El Sacerdote y el Levita, pasan de largo:


¿Para no contaminarse?


¿Porque llevaban prisa?


¿Porque no querian complicarse la vida?


Les faltó compasión, lo que sí tuvo el Samaritano.


¿Y quienes eran los Samaritanos?


Samaria fué Capital del Reino del Norte de Israel. Grandes profetas como Elias, Oseas y otros vivieron y predicaron allí. En el año 721 AC cae bajo el Rey Sargón de Asiria, quien deportó a muchisimos isaraelitas y en su lugar trajo colonos y personas de Babilonia y otros pueblos paganos. Estos se mezclaron con la poca población Judia existente en el lugar. Se dió una fusión de poblacion, costumbres y sobre todo de espiritualidad y religión, perdiéndose la pureza del judaismo. En el año 332 AC Alejandro Magno conquistó Samaria y trajo a muchos sirios y macedonios que se unen a la población ya existente. Los samaritanos de aquel tiempo aceptaban el Pentateuco, pero tenian influencias de otras religiones. Construyeron un Templo en un Monte que creían Santo, Gerizim. Los judíos consideraban a los samaritanos impuros y herejes y sentian una gran antipatia hacia ellos.

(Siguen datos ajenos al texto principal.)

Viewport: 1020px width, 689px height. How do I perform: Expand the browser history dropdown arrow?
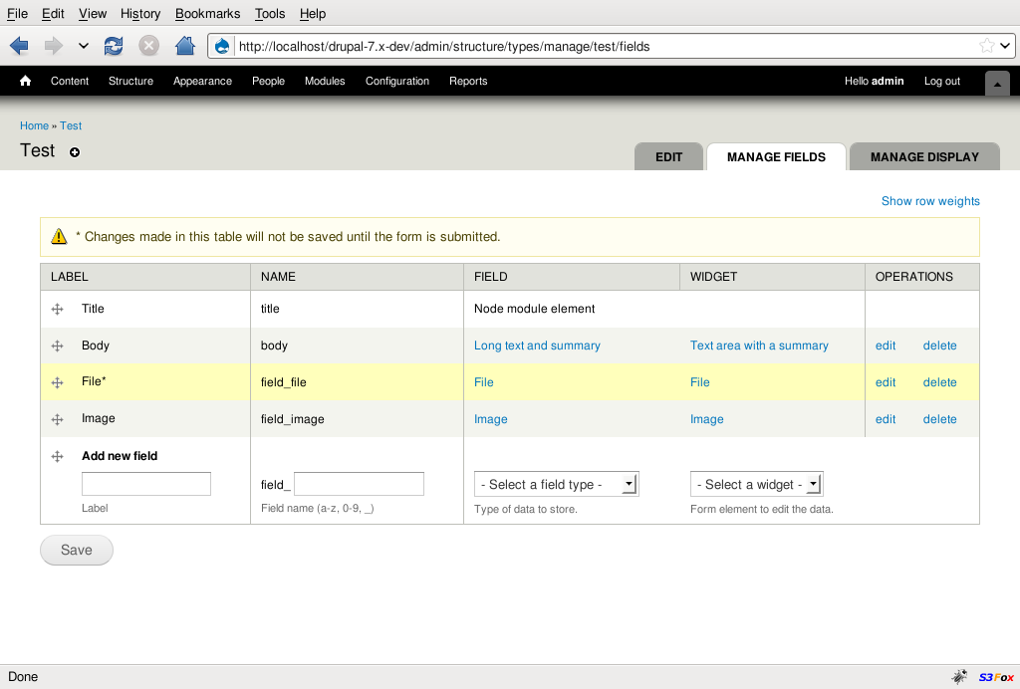point(83,46)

Sin embargo el samaritano de la parábola, actuó como un verdadero Hijo de la Luz, con el hombre mal herido. Dice el Señor, que se le acercó, es decir se hizo próximo, curó las heridas con aceite y vino, lo ungió y le dió un masaje, le prestó su caballo, lo llevó a la posada, lo cuidó, empleando su tiempo y esfuerzo, y además ofreció su dinero al mesonero por los gastos que ocasionara. ¡Que gran hombre! Su amor no fué teorico, sino práctico y activo.


El Señor en esta parábola nos anima a combatir el egoísmo de quienes solamente aman a los suyos por conveniencia, pero no reconocen como prójimo al extranjero, al hombre de color, al de otro credo, etc. Jesús les dirá a los judíos que incluso hay que amar a los enemigos (Mt 5,43-44)


Sembrando el bien, venceremos al mal. Todo el saber cristiano y teológico no sirve de nada, si el amor a Dios y al prójimo no determina la conducta de nuestra vida.


¿Que debemos hacer?


Lo que hizo el samaritano, amor activo hacia los desfavorecidos, como le dijo el Señor al doctor de la Ley: Vete y haz tú lo mismo.


P. Arcipreste Miguel Moreno Martín


LECTURAS


Lc 10,25-37: En aquel tiempo, se levantó un maestro de la ley y le preguntó a Jesús para ponerlo a prueba: «Maestro, ¿qué tengo que hacer para heredar la vida eterna?». Él le dijo: «¿Qué está escrito en la ley? ¿Qué lees en ella?». Él respondió: «Amarás al Señor, tu Dios, con todo tu corazón y con toda tu alma y con toda tu fuerza y con toda tu mente. Y a tu prójimo como a ti mismo». Él le dijo: «Has respondido correctamente. Haz esto y tendrás la vida». Pero el maestro de la ley, queriendo justificarse, dijo a Jesús: «¿Y quién es mi prójimo?». Respondió Jesús diciendo: «Un hombre bajaba de Jerusalén a Jericó, cayó en manos de unos bandidos, que lo desnudaron, lo molieron a palos y se marcharon, dejándolo medio muerto. Por casualidad, un sacerdote bajaba por aquel camino y, al verlo, dio un rodeo y pasó de largo. Y lo mismo hizo un levita que llegó a aquel sitio: al verlo dio un rodeo y pasó de largo. Pero un samaritano que iba de viaje llegó adonde estaba él y, al verlo, se compadeció, y acercándose, le vendó las heridas, echándoles aceite y vino, y, montándolo en su propia cabalgadura, lo llevó a una posada y lo cuidó. Al día siguiente, sacando dos denarios, se los dio al posadero y le dijo: “Cuida de él, y lo que gastes de más yo te lo pagaré cuando vuelva”. ¿Cuál de estos tres te parece que ha sido prójimo del que cayó en manos de los bandidos?». Él dijo: «El que practicó la misericordia con él». Jesús le dijo: «Anda y haz tú lo mismo».